I have looked at Tao's book on Measure Theory, and they are perhaps the best math books I have ever seen. Besides the extremely clear and motivated presentation, the main feature of the book is that there is no big list of exercises at the end of each chapter; the exercises are dispersed throughout the text, and they are actually critical in developing the theory.
Question: What are some other math books written in this style, or other authors who write in this way? I am open to any fields of math, since I will use this question in the future as a reference.
That was the question; the following is just why I think Tao's style is so great.
- When you come to an exercise, you know that you are ready for it. There is no doubt in the back of your mind that "maybe I haven't read enough of the chapter to solve this exercise"
- Similarly, there is no bad feeling of "maybe I wasn't supposed to use this more advanced theorem for this exercise, maybe I was supposed to do it from the basic definitions but I can't". It makes everything feel "fair game"
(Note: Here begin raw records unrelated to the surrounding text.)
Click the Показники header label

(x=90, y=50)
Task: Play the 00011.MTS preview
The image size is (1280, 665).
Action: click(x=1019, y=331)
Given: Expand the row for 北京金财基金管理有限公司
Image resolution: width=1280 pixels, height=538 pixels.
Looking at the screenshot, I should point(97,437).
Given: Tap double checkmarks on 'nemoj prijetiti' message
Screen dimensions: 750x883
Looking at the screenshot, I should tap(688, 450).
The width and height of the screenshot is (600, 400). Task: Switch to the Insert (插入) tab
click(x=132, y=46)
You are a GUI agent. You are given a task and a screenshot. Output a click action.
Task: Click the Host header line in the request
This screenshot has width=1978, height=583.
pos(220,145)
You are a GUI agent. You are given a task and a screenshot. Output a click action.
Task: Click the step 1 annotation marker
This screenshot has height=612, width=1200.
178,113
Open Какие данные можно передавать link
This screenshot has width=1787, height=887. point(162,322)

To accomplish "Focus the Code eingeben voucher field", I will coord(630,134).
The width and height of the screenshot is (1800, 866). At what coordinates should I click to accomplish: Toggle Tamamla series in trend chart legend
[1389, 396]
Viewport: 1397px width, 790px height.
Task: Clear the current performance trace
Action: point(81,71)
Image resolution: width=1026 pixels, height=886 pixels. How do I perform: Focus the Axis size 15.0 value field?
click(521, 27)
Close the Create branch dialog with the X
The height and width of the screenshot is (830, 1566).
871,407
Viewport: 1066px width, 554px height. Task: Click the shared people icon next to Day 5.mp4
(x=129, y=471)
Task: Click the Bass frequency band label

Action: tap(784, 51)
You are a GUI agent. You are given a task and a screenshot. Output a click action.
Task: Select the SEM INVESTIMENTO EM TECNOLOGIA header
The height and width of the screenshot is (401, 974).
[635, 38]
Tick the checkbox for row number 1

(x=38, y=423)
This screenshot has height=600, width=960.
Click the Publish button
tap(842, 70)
- It makes it difficult to be a passive reader
- It makes you become invested in the development of the theory, as if you are living back in 1900 and trying to develop this stuff for the first time
I think you can achieve a similar effect with almost any other book, if you try to prove every theorem by yourself before you read the proof and stuff like that, but at least for me there are some severe psychological barriers that prevent me from doing that. For example, if I try to prove a theorem without reading the proof, I always have the doubt that "this proof may be too hard, it would not be expected of the reader to come up with this proof". In Tao's book, the proofs are conciously left to you, so you know that you can do it, which is a big encouragement.